A partir daí, a rotina entra em colapso. A energia cai, e com ela parte da nossa vida contemporânea: as bombas de distribuição param, a água some das torneiras, a internet agoniza. Empresas inteiras ficam de prontidão improvisada, consultórios param, escolas interrompem atividades, e repartições públicas se veem forçadas ao silêncio digital. Mas nada se compara ao estrago invisível que os raios provocam — e provocam muito. O Brasil registra cerca de 96 milhões de descargas elétricas por ano, além de mais de duas mil mortes entre 2000 e 2019; dados que, por si só, explicam por que moradores de Foz passaram a adotar a rotina de desligar tudo da tomada ao primeiro sinal de trovão. O problema é que muitos esquecem o que realmente importa: desconectar também a internet. Quando o raio vem, ele não poupa fontes, placas, memórias, modems, roteadores — nem mesmo um bom aterramento tem dado conta da intensidade recente das descargas.
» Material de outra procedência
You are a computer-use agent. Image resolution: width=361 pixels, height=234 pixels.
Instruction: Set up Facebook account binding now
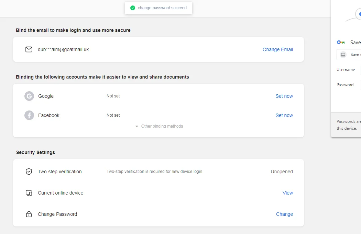pyautogui.click(x=284, y=115)
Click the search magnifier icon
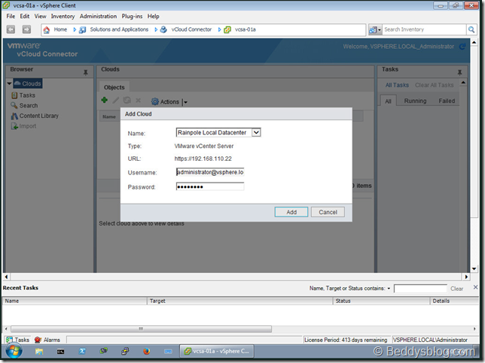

Enquanto isso, companhias como a Copel lidam com uma longa lista de reposição, indenizações e reparos. Equipamentos domésticos queimados, computadores fritos, aparelhos médicos danificados, sistemas de clínicas e consultórios comprometidos. Até órgãos públicos, normalmente protegidos por nobreaks e baterias, já relatam falhas por conta de descargas e oscilações fora do padrão. Os prejuízos materiais se acumulam, mas há também um custo de funcionamento: horas perdidas, atendimentos suspensos, dados corrompidos, agendas canceladas.
A paisagem meteorológica do Sul do Brasil está mais agressiva — e não se trata de impressão. Estudos mostram que o país registrou 581 tornados entre 1975 e 2018, sendo a Região Sul responsável por cerca de 70% dessas ocorrências. E o caso mais emblemático recente, o tornado de Rio Bonito do Iguaçu, em novembro de 2025, fala por si: ventos estimados entre 333 e 419 km/h, seis mortos, centenas de feridos, quase 90% das casas danificadas. O que antes parecia fenômeno distante da realidade local entrou, sem pedir licença, no repertório climático da região.
A ciência aponta que a mudança climática não cria eventos extremos do zero, mas amplifica os que já existiam: mais calor, mais umidade, mais energia disponível na atmosfera. A instabilidade cresce, as zonas de convergência oscilam, e cidades como Foz — colocadas entre massas de ar distintas, grande volume hídrico, fronteira de biomas — sentem primeiro, e com força. Se antes um vendaval era exceção, hoje o inesperado virou rotina.
Frente a isso, fica evidente que a cultura de prevenção ainda engatinha. Desligar aparelhos é uma etapa mínima. Precisamos falar de proteção digital, redundância de roteadores, filtros de linha realmente certificados, backup físico, arquitetura urbana mais resiliente, poda planejada de árvores, placas publicitárias com fixação reforçada. Precisamos falar de infraestrutura, de Defesa Civil equipada, de educação pública sobre o risco. Precisamos admitir que a meteorologia não é mais um capítulo distante dos noticiários, mas parte diária da vida.
Foz do Iguaçu está diante de um novo normal — um normal de céu temperamental, descargas imprevisíveis e ventos que não conhecem cerimônia. A pergunta, portanto, não é se gostamos ou não desse cenário. É como vamos reagir a ele. A cidade aprendeu a conviver com fronteiras, rios gigantes, turismo intenso e transformações rápidas; agora, precisa aprender a conviver com o clima que se tornou seu novo vizinho permanente. E, para usar um pouco do humor ácido que a realidade exige: se antes a chuva só molhava, agora ela derruba, queima, desliga e bagunça a vida inteira. Acostume-se — ou, ao menos, prepare-se. O céu mudou de manual.